# Spray foam in outlet boxes



## Dennis Alwon

I would make them come back and clean it out


----------



## wildleg

_something _about it ?

how about - _everything about it !_

_violation !_


----------



## Theriot

I was told that we should down rate our romex because the heat can't escape. So 12 is really a 14. Has anyone else heard this?


----------



## wesleydnunder

Dennis Alwon said:


> I would make them come back and clean it out


+1

Mark


----------



## bobelectric

Theriot said:


> I was told that we should down rate our romex because the heat can't escape. So 12 is really a 14. Has anyone else heard this?


No.Not I.


----------



## kbsparky

Theriot said:


> I was told that we should down rate our romex because the heat can't escape. So 12 is really a 14. Has anyone else heard this?

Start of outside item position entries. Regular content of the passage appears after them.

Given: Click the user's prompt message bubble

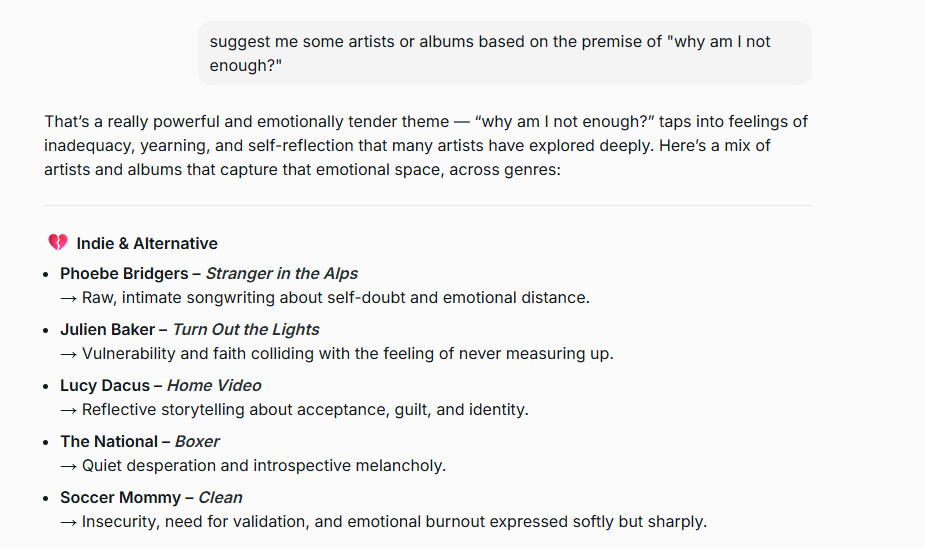Looking at the screenshot, I should pyautogui.click(x=504, y=53).
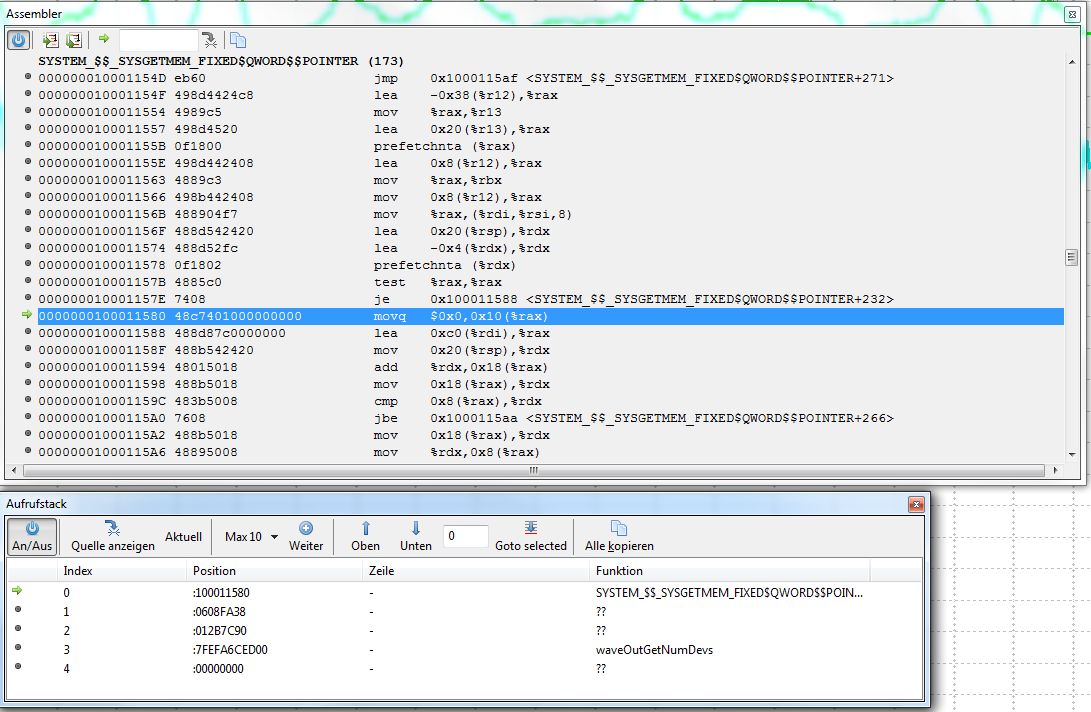Viewport: 1091px width, 712px height.
Task: Move up with the Oben arrow
Action: click(365, 536)
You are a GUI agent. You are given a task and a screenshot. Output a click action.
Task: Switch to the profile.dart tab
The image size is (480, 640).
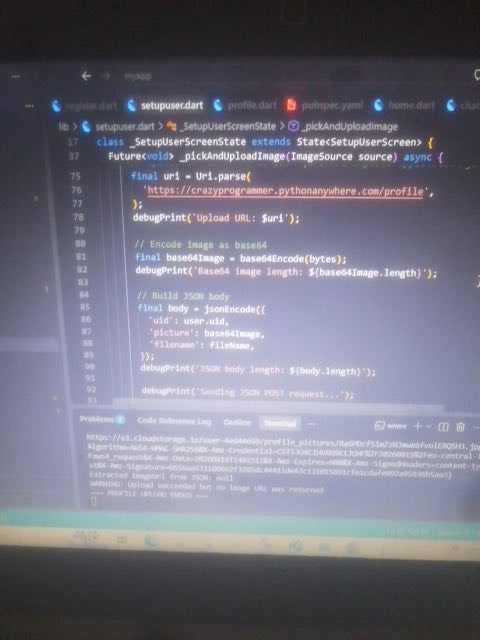pyautogui.click(x=245, y=105)
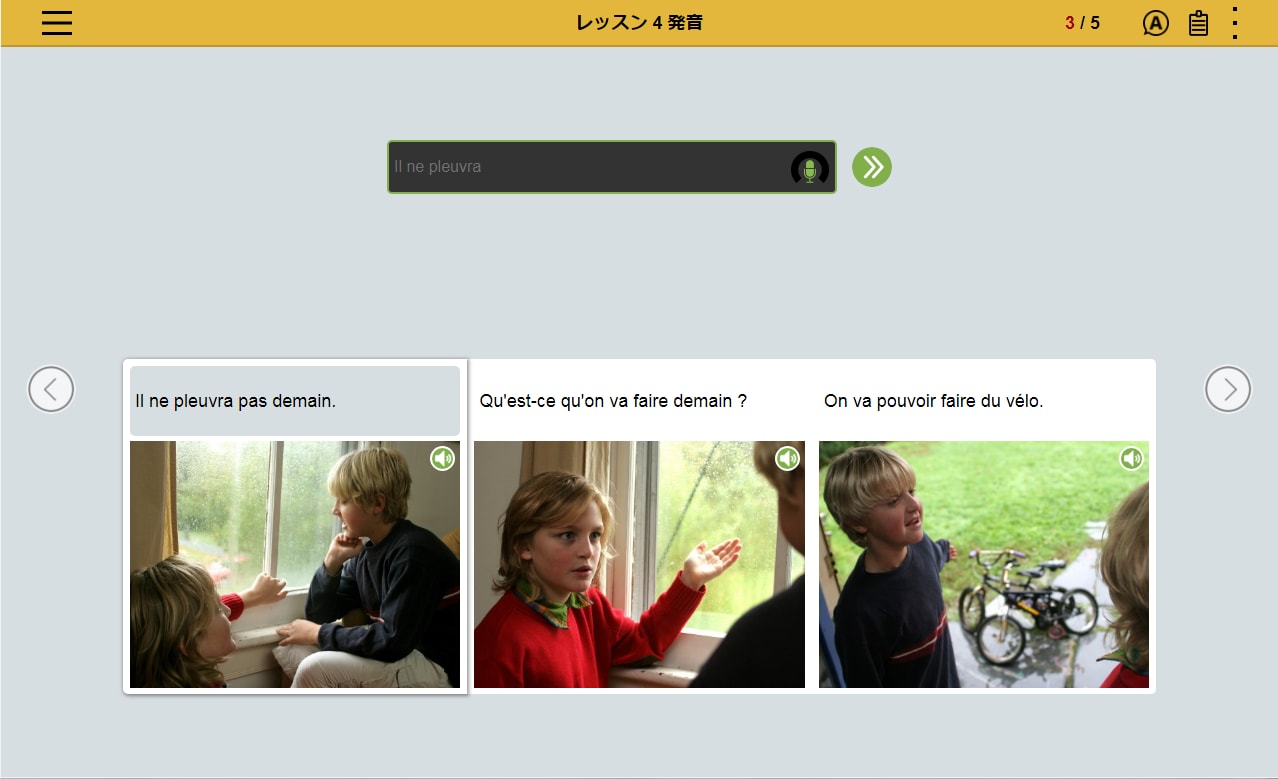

"Romex®" is already downrated (90º wire required to be installed at no more than 60º) , so further derating is not necessary.


----------



## HARRY304E

daylen22 said:


> I'm working on a remodel house and the owner has hired an energy super saver company. Before I get there to replace receps and switches they have spray foamed all the outlet boxes full. Would that be in the n.e.c? Box fill? Is it dangerous? Something about it has me spooked.


The boxes should not be filled with foam and they should have to pay to clean them out.

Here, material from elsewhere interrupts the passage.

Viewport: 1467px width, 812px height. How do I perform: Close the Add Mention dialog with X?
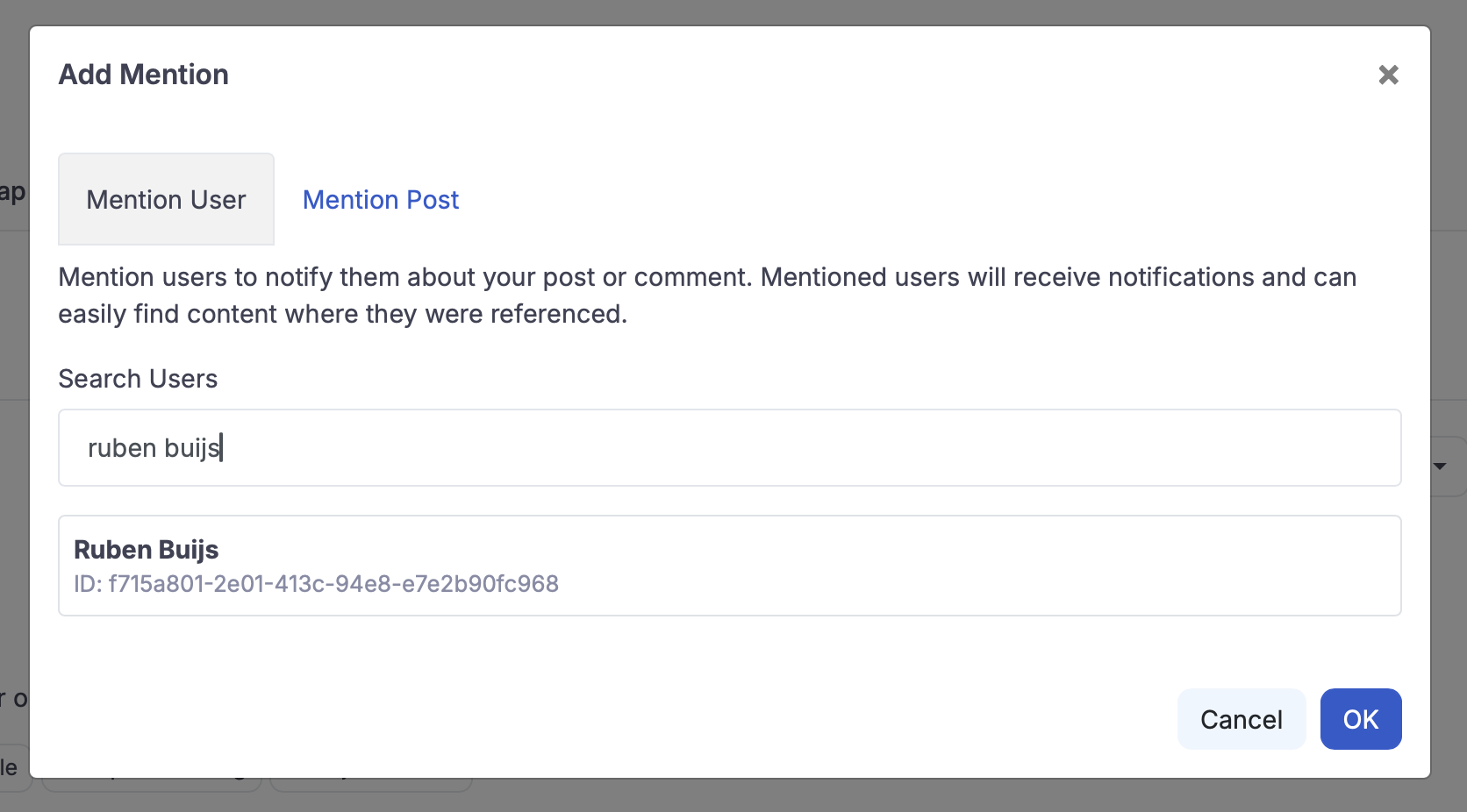click(1388, 75)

Welcome to the forum....:thumbup:


----------



## JohnR

110.12B prohibits foreign objects from inside a j-b


----------



## guest

And that spray foam is probably flammable too...

I also say make that energy company come clean it out..and report them to whatever agencies will get them shut down for creating a major hazard. 

The proper thing to use is the foam gaskets that fit between the device and the cover plate.


----------



## kaboler

In Canada, it says:

Section 2 (general rules)
2-122, 2

Thermal insulation material shall not be sprayed or otherwise introduced into the interior of outlet boxes, junction boxes, or enclosures for other electrical equipment.


----------



## frenchelectrican

daylen22 said:


> I'm working on a remodel house and the owner has hired an energy super saver company. Before I get there to replace receps and switches they have spray foamed all the outlet boxes full. Would that be in the n.e.c? Box fill? Is it dangerous? Something about it has me spooked.


I have ran into couple of them do that even some homeowner done the same thing as well they will spray the foam inside the box by time something don't work they have to call me in and find the junction box is really stuffed with expaning foam that can be pain in arse to get it out.

With the junction box filled with expanding foam or other type of foam it will make it very differcult to do the troubleshooting.

As soon I did see couple of them stuffed and told the owner of that place whomever did spray it will cost the time and money ( the owner told me that was one company did that ) so told that company they have two choice either they come back and remove all the foam from all the junction boxes they spray in or I will backcharge them so they choose the latter so end up send them pretty good size bill to them.

Merci,
Marc


----------



## macmikeman

If the $5 an hour felon work force hired to apply the sprayfoam comes out to remove the foam from the boxes, most likely the wire in the boxes will be removed as well during the process. 

I often wonder where the other trades get the people they hire and send to jobs. Somehow the zoo figures into this.


----------